Moneygram International Inc (NASDAQ:MGI) posted free cash flow (FCF) of $43.4 million last quarter, which was significantly better than the negative $90.3 million in FCF posted in the quarter before that, and much better than the negative $8.9 million in FCF it posted in the same quarter a year ago. Moneygram International Inc (NASDAQ:MGI) has also refinanced it debt, which will reduce interest costs and boost FCF going forward. Not to mention that many analysts, including those at Compass Point, think that Moneygram International Inc (NASDAQ:MGI) will start to be consistently profitable starting next year with a projected $120-125 million in FCF for 2014.
Who would want it
With all buyout rumors there needs to be a buyer for the rumor to start. In Moneygram International Inc (NASDAQ:MGI)’s case, they have several (according to the rumors). Euronet Worldwide, Inc. (NASDAQ:EEFT) tried to buy Moneygram International Inc (NASDAQ:MGI) in 2008 for $1.65 billion, but Moneygram fended off the offer because management didn’t want to sell. Keep in mind that the offer back then is 33% higher than where the stock is trading at right now. This is fertile ground for rumors because if someone tried to buy a company before and failed, they “could” try again.
There is also The Western Union Company (NYSE:WU), which is the largest provider of money transfers (Moneygram is the second largest) and offers similar services to Moneygram. Potentially The Western Union Company (NYSE:WU) could purchase Moneygram (assuming it could pass regulatory approval) and strengthen its stronghold in the money transfer realm, which is growing very rapidly in emerging markets.

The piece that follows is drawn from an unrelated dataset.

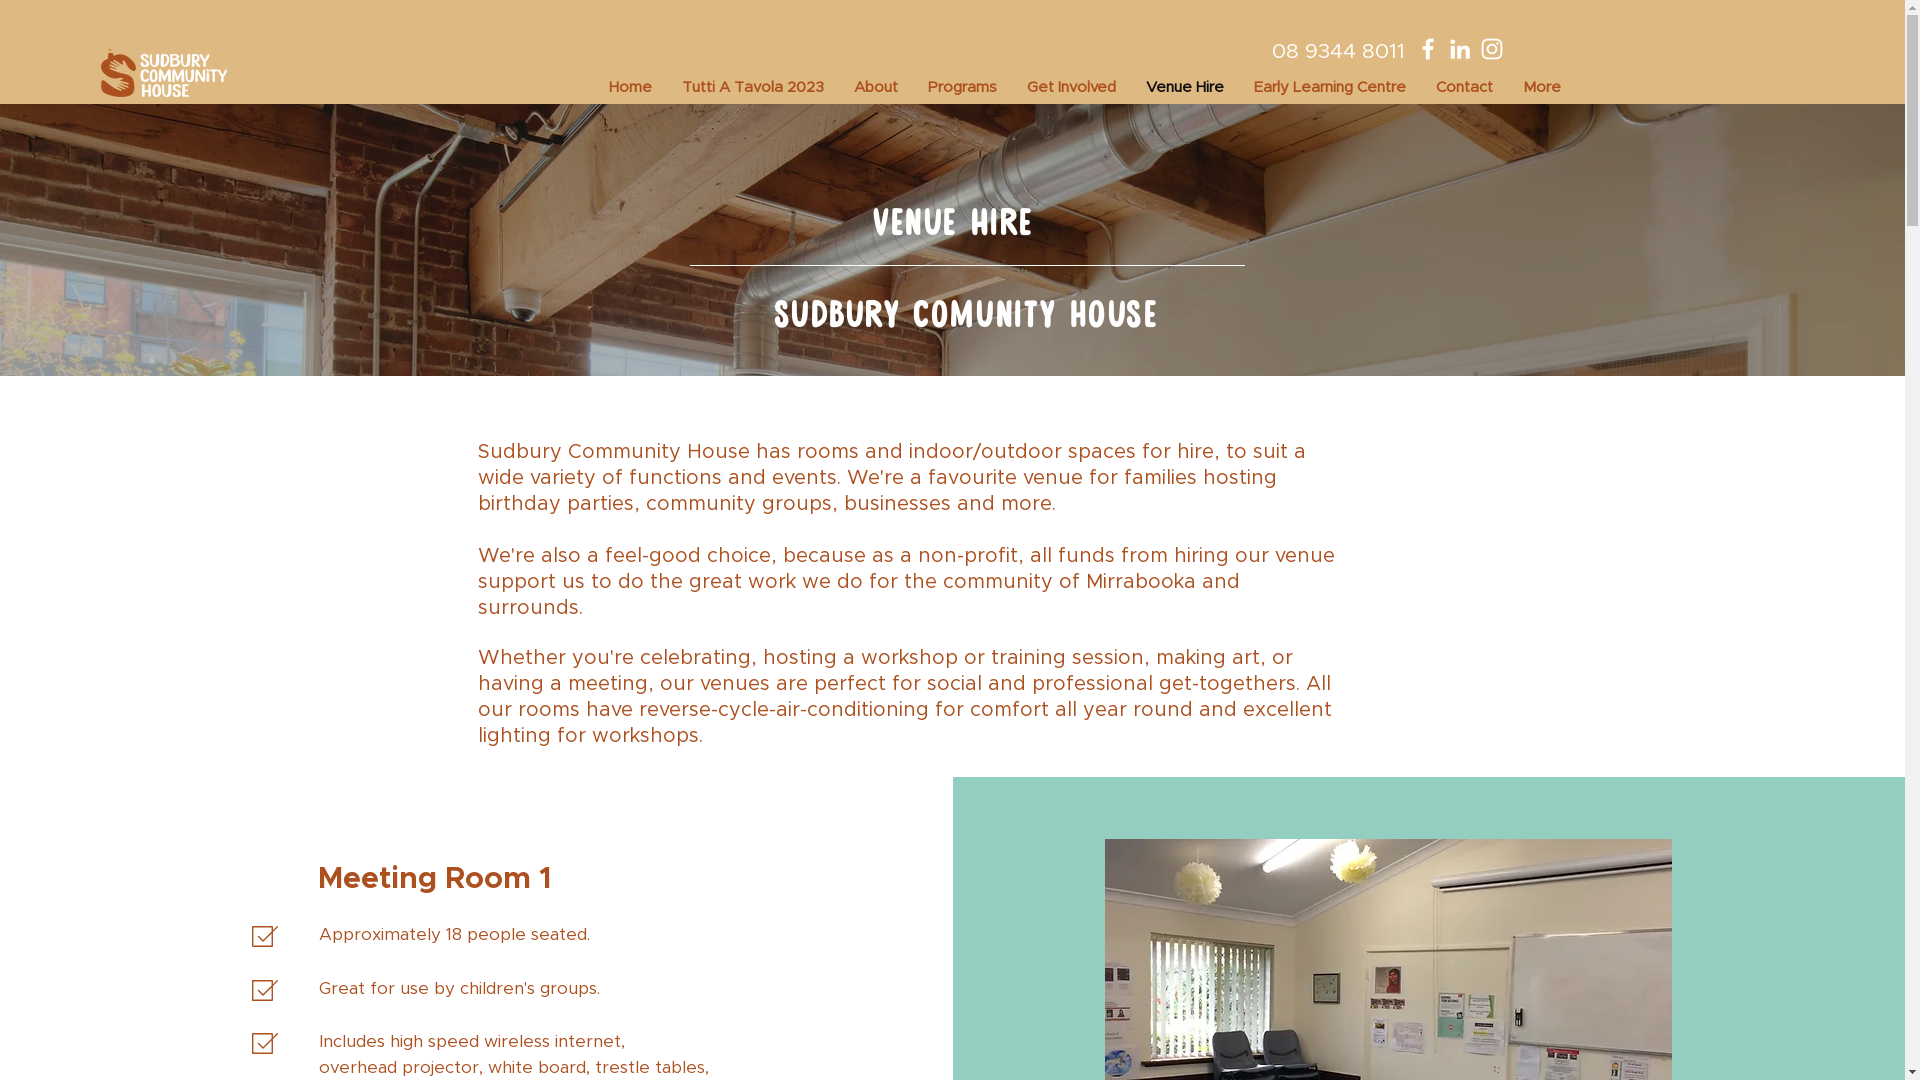 The width and height of the screenshot is (1920, 1080). What do you see at coordinates (753, 88) in the screenshot?
I see `Tutti A Tavola 2023` at bounding box center [753, 88].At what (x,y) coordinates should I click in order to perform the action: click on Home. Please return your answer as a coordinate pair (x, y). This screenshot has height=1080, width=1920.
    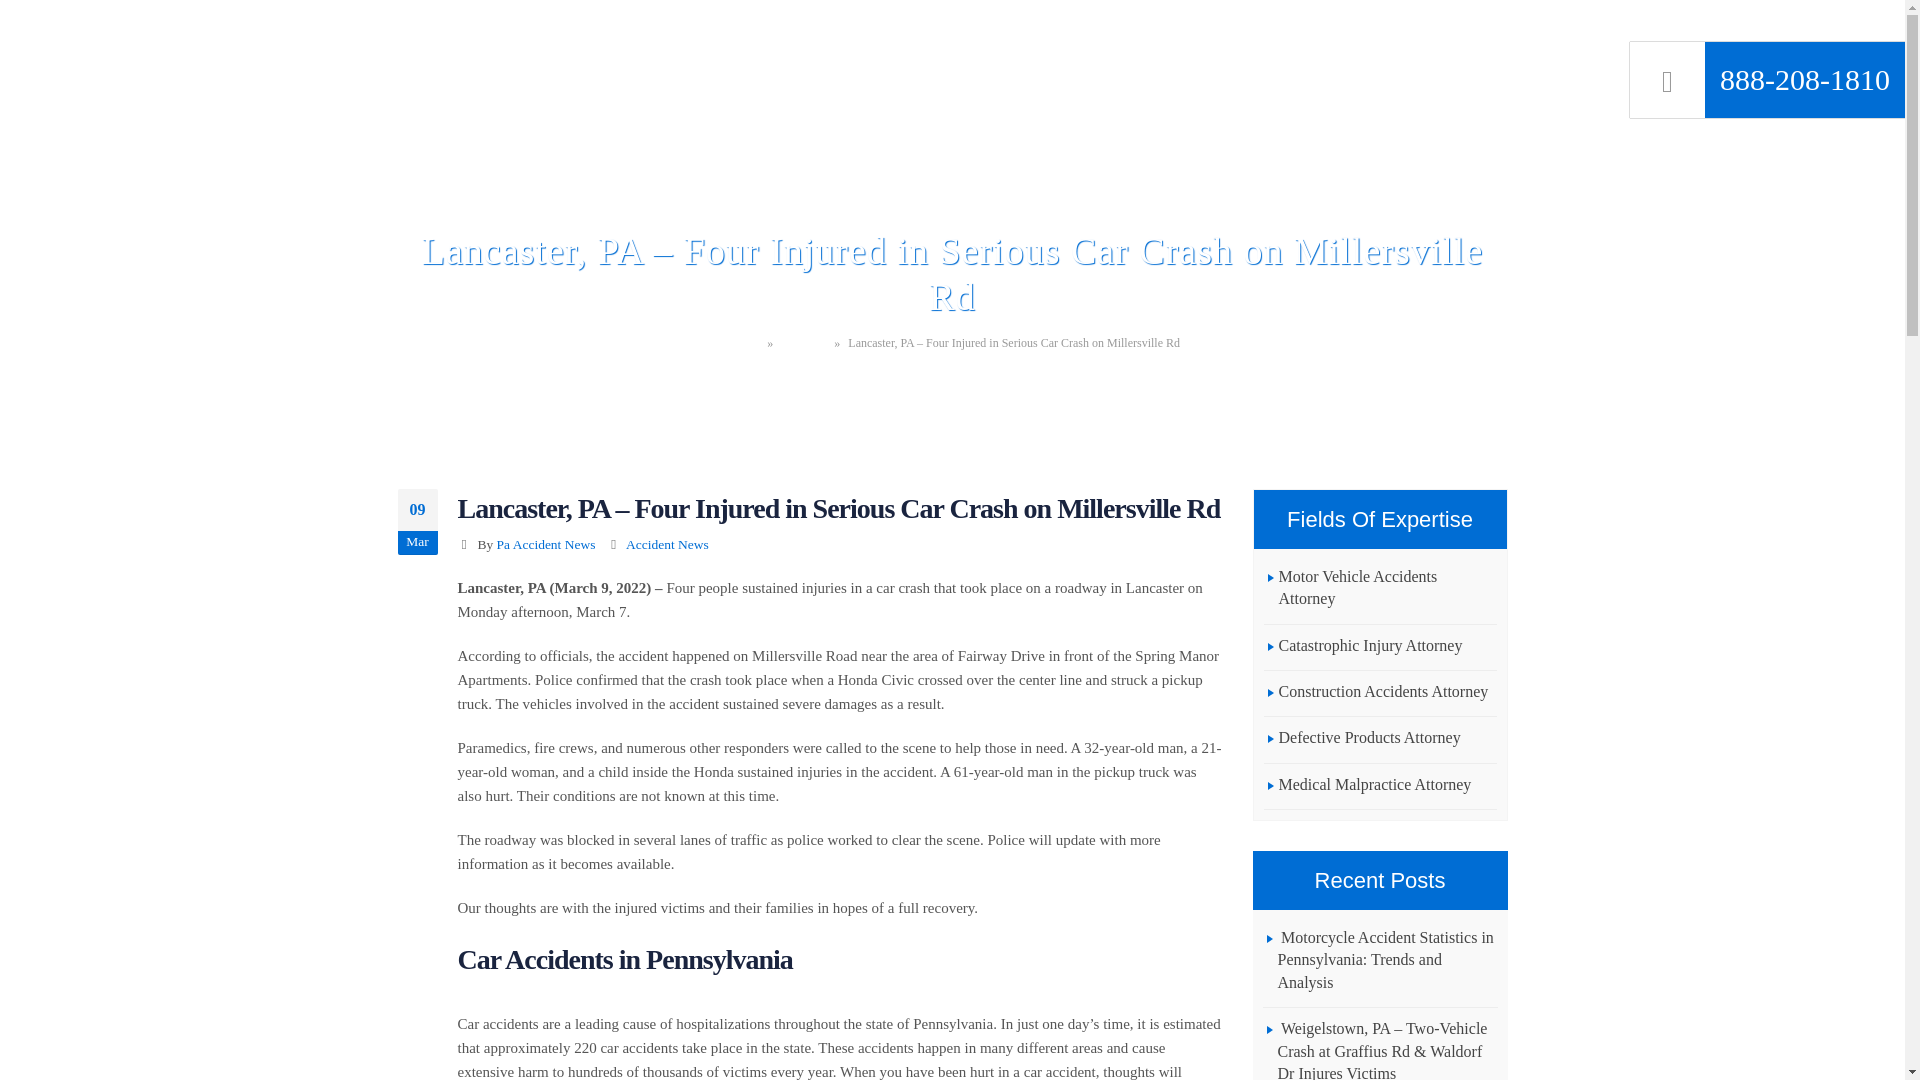
    Looking at the image, I should click on (740, 38).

Growth in money transfer services
Back in 2003 the money transfer services business totaled $207.6 billion. 5 years later in 2008 the size of the market had reached $418.6 billion, before dipping down to $394.4 billion as the global recession cut wages and raised unemployment levels. As of 2011 (latest data available) the market is back up to $479.25 billion and looks like it hit over $500 billion in 2012.
In 2 years the money transfer market grew by 21.5%, and if the trend continues then in 2012 the market should be worth $535 billion and by 2015 could be worth over $700 billion. This is explosive growth, and worth taking a look at as most companies operating in this market trade at low valuations.